Vor rund zwei Monaten wurde Wilfried Lindwedel zum neuen Vorsitzenden des Ortsverbandes gewählt. Als langjähriges DRK-Mitglied war er gefragt worden, ob er sich für den Posten zur Verfügung stellen würde. Mittlerweile fühlt sich Lindwedel mit seinen anderen Vorstandskollegen vom DRK getäuscht. Denn nach der Wahl sah sich Lindwedel mit schlimmen Gerüchten konfrontiert.

So soll ein früheres Vorstandsmitglied des Ortsvereins in der inzwischen geschlossenen Lebensmittelausgabe des DRK in der Rampenstraße mit Drogen gehandelt haben.

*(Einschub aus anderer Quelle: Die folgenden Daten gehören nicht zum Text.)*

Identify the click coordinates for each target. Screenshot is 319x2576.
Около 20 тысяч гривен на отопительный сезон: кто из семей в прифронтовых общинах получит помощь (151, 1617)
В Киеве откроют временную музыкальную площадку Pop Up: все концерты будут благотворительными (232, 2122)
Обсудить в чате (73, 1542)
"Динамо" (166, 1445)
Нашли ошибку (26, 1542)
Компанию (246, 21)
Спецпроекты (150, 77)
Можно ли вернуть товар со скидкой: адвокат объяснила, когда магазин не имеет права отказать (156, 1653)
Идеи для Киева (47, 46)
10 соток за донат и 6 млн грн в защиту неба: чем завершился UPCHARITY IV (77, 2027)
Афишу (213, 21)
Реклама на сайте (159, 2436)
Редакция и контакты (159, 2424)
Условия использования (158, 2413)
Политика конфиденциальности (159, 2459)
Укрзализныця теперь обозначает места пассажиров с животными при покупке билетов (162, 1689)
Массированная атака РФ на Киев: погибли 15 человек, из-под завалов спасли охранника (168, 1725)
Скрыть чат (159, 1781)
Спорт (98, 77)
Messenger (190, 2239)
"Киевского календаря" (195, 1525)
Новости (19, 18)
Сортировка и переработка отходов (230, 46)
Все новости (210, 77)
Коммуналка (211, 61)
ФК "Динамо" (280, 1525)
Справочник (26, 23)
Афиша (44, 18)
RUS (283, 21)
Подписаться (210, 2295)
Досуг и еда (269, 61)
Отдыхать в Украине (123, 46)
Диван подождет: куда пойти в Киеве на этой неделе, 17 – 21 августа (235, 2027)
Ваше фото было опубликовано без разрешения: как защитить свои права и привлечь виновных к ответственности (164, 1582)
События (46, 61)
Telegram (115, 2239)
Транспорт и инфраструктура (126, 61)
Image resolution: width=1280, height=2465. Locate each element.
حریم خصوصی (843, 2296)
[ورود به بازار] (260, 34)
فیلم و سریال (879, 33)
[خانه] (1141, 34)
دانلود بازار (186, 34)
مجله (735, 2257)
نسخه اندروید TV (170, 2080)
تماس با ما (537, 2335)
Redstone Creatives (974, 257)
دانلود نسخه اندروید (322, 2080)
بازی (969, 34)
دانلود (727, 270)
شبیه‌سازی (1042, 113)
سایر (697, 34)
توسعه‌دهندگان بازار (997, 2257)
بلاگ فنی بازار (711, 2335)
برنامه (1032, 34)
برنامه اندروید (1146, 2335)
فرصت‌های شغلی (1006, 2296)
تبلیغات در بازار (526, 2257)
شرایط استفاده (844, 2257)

Ganz in der Nähe der Essenausgabe auf dem DRK-Gelände sollen Fixer sich Spritzen mit diesen Drogen gesetzt haben. Mehrere Zeugen aus dem Umfeld des DRK bestätigen gegenüber der HAZ die Recherchen des neuen Vorsitzenden. „Das Kokain habe ich selbst gesehen“, sagt ein Zeuge. Außerdem seien plötzlich in der Suppenküche viele Drogenabhängige aufgetaucht. „Die kamen, waren kurz im Büro und sind dann wieder verschwunden“, sagt er.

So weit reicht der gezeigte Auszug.